• GIVEN PASSAGE
####
Elastic properties of unconventional rock, including gas/oil shale and tight gas sand (TGS), are crucial in hydraulic fracture modeling. The two most important rock elastic properties are Young's modulus and Poisson's ratio. These properties can be determined from sonic well logs, but the required logs (compressional and shear velocity) are not always available. These properties can be measured from plug samples using a triaxial load frame, but these tests are slow, expensive, and require an intact cylindrical sample.
An alternative is to use rock physics modeling applied to mineralogy and porosity computed from ion-milled scanning electron microscope (SEM) images to compute elastic constants from small rock fragments. This method can also be applied to data from whole core computed tomography (CT) scans. This approach was used to develop a digital rock workflow to compute elastic properties from rotary sidewalls cores, drill cuttings, and core CT data.
The new approach combines quantitative information obtained from 2D ion-milled SEM images with rock physics effective-medium models, the latter used to relate volume properties to elastic properties. These models can be obtained from wireline and/or laboratory measurements of bulk rock volumetrics together with elastic rock properties. This process of finding a rock physics model is called rock physics diagnostics.
The SEM images provide porosity, organic matter volume, and pore structure. The mineralogy of the sample obtained through quantitative X-ray diffraction (XRD) is added to those inputs. Well log data relevant to the local area are then used to establish a rock physics model linking the elastic properties to porosity, organic matter content, and mineralogy. These models are established for each basin and formation, based on available wireline log data. High quality wireline data is key to successful rock physics diagnostics (RPD).
In this study, wireline logs and core samples were obtained from a well in Culberson Co, TX. The zone of interest in this case was the Wolfcamp A formation. After establishing the appropriate rock physics effective medium models, the elastic properties were computed, including Young's modulus, Poisson's ratio, compressional wave velocity, and shear wave velocity from SEM images and XRD mineral data. The computed, upscaled elastic properties closely matched the log variability.
This method can be used to obtain the required elastic properties from wells that lack compressional and dipole shear wave data. This mechanical properties data can be used to compute horizontal stress, unconfined compressive strength, and other critical properties that control hydraulic fracture growth. In many cases, drill cuttings can be used for the SEM analysis. This new approach does not require cores, and so can be especially valuable in quantifying elastic and mechanical properties along the lateral wellbore where wireline logs are seldom available.
####
• WORK INSTRUCTIONS
a: Answer these questions using the passage on rock elastic properties:
(i) Which two rock elastic properties does it name as the most important?
(ii) Which technique supplies the mineralogy of the sample?
(iii) Which formation was the zone of interest in the Culberson Co, TX well?
b: Rewrite as a list the paragraph of the passage on rock elastic properties that begins "The SEM images provide porosity", keeping its main facts.
c: Retype the passage on rock elastic properties from "This method can be" up to and including "are seldom available.".
The material is independent of the passage on rock elastic properties.

• THE DATA
####
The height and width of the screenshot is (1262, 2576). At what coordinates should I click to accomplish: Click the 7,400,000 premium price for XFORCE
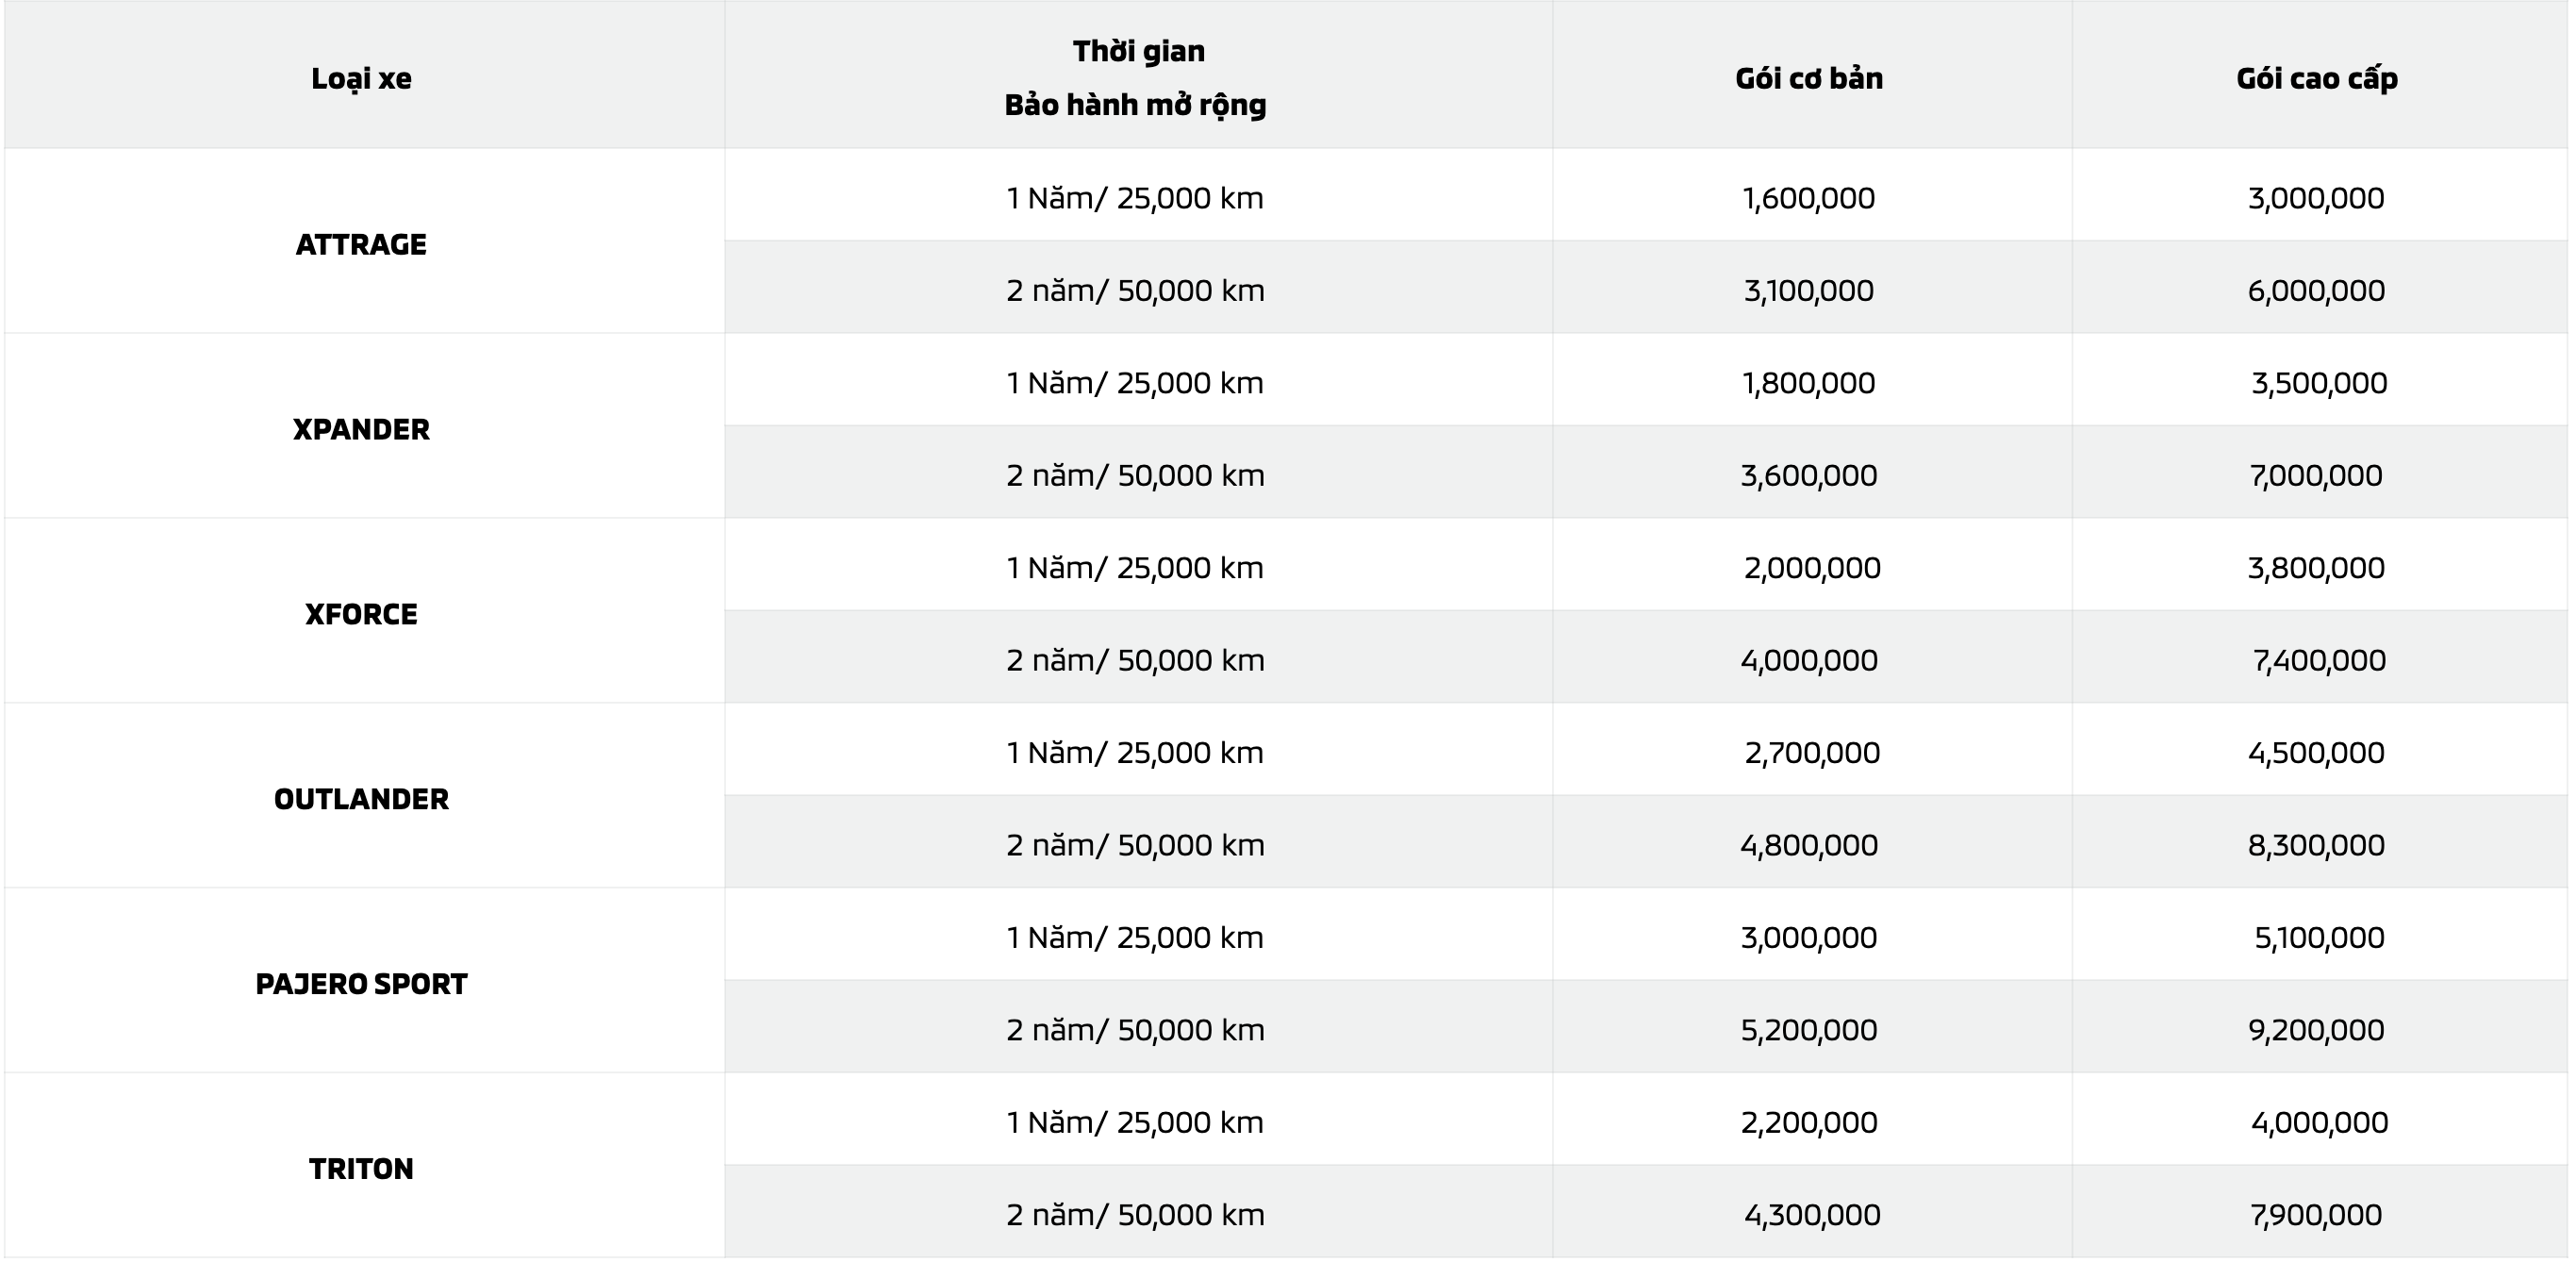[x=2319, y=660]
####
• ANSWER LIST
a:
(i) Young's modulus and Poisson's ratio.
(ii) Quantitative X-ray diffraction (XRD).
(iii) The Wolfcamp A formation.

b:
- SEM images supply porosity, organic matter volume, and pore structure.
- Quantitative X-ray diffraction (XRD) adds the sample's mineralogy to these inputs.
- Local well log data are used to build a rock physics model that links elastic properties to porosity, organic matter content, and mineralogy.
- Such models are built for each basin and formation from the available wireline log data.
- High quality wireline data is key to successful rock physics diagnostics (RPD).

c:
This method can be used to obtain the required elastic properties from wells that lack compressional and dipole shear wave data. This mechanical properties data can be used to compute horizontal stress, unconfined compressive strength, and other critical properties that control hydraulic fracture growth. In many cases, drill cuttings can be used for the SEM analysis. This new approach does not require cores, and so can be especially valuable in quantifying elastic and mechanical properties along the lateral wellbore where wireline logs are seldom available.